O setor das entregas ao domicílio em Portugal registou em 2025 uma deterioração acentuada na qualidade do serviço, com um aumento de 20,36% no número de reclamações face a 2024. Os dados constam do relatório “O Estado do Delivery em Portugal — 2025”, da Consumers Trust Labs, com base em 3.263 queixas registadas no Portal da Queixa ao longo do ano.
Segundo o relatório, o crescimento das reclamações é acompanhado por uma quebra generalizada nos níveis de satisfação dos consumidores e por um agravamento de 12,04% no tempo médio de resposta das marcas, sinalizando dificuldades das plataformas em acompanhar o aumento da procura com um serviço de apoio eficaz.

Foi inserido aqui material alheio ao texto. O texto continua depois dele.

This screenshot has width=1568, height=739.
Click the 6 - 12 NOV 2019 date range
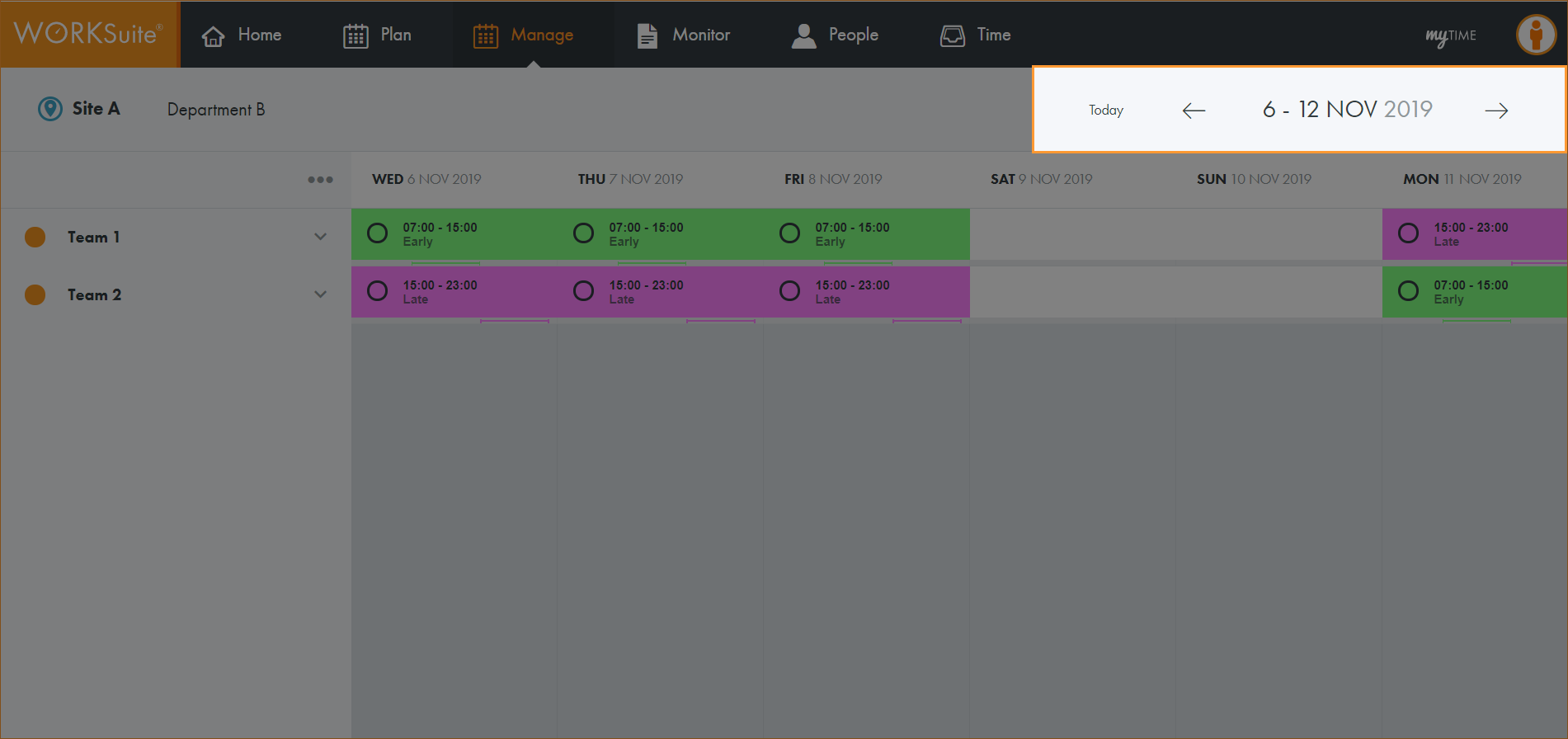click(x=1347, y=110)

O mercado apresenta-se fortemente concentrado num “triopólio” composto por Uber Eats, Glovo e Bolt Food, responsáveis por 99% das reclamações registadas no setor. A Uber Eats lidera em volume absoluto, com 51,24% das queixas, mantendo ainda assim um índice de satisfação classificado como “Razoável” (45,4 pontos em 100) e uma taxa de resolução de 50%. Já a Glovo surge como a marca com pior desempenho, com um índice de satisfação de apenas 14,5 pontos, classificado como “Insatisfatório”, e uma taxa de solução de apenas 16%.
O relatório identifica uma sazonalidade crítica no início do ano, com aumentos anormais de reclamações em janeiro (+130,47%) e fevereiro (+55,02%), concentrando os meses mais problemáticos de 2025. Esta tendência sugere dificuldades operacionais das plataformas no período pós-festivo ou instabilidade das aplicações no arranque do ano civil.
As falhas ocorrem sobretudo em tempo real, coincidindo com os horários de maior procura. O período de jantar (entre as 20h00 e as 22h00) concentra 21,33% das reclamações, enquanto a hora de almoço (14h00–15h00) representa 13,06%.
Entre os principais motivos de insatisfação destacam-se os problemas com pagamentos, responsáveis por 31,27% das queixas, incluindo cobranças indevidas e reembolsos não efetuados. Seguem-se os problemas operacionais (30,59%), como erros nos pedidos e entregas incompletas, e as falhas técnicas nas aplicações (15,51%). O relatório alerta ainda para questões de segurança e confiabilidade (8,61%), envolvendo potenciais fraudes, conduta de estafetas e publicidade enganosa.
Do ponto de vista geográfico, a insatisfação concentra-se nas grandes áreas urbanas do litoral: Lisboa e Porto representam cerca de 60% das reclamações nacionais. A maioria dos reclamantes pertence à faixa etária dos 25 aos 44 anos (65%), com ligeira predominância do género feminino.
Na análise da Consumers Trust Labs, os dados revelam um setor em stress de crescimento, onde a expansão das operações não está a ser acompanhada por um reforço proporcional do apoio ao cliente. “O aumento expressivo das reclamações, aliado à piora nos tempos de resposta, indica que as plataformas não estão a escalar o suporte ao mesmo ritmo que escalam o negócio”, conclui o relatório.
“As plataformas de entrega não estão a escalar o suporte ao cliente à mesma velocidade que expandem as operações. Os dados mostram uma quebra estrutural na confiança e na perceção de qualidade do setor do delivery em Portugal. A experiência do consumidor passou a sofrer com atrasos, falhas operacionais e dificuldades nos reembolsos, especialmente nas maiores plataformas.”, analisa Pedro Lourenço, fundador do Portal da Queixa by Consumers Trust.
Sobre o relatório
“O Estado do Delivery em Portugal — 2025” foi desenvolvido pela Consumers Trust Labs, o hub de inteligência de dados da Consumers Trust. O estudo analisou 3.263 reclamações reais registadas no Portal da Queixa na categoria “Entregas ao Domicílio”, entre 1 de janeiro e 31 de dezembro de 2025.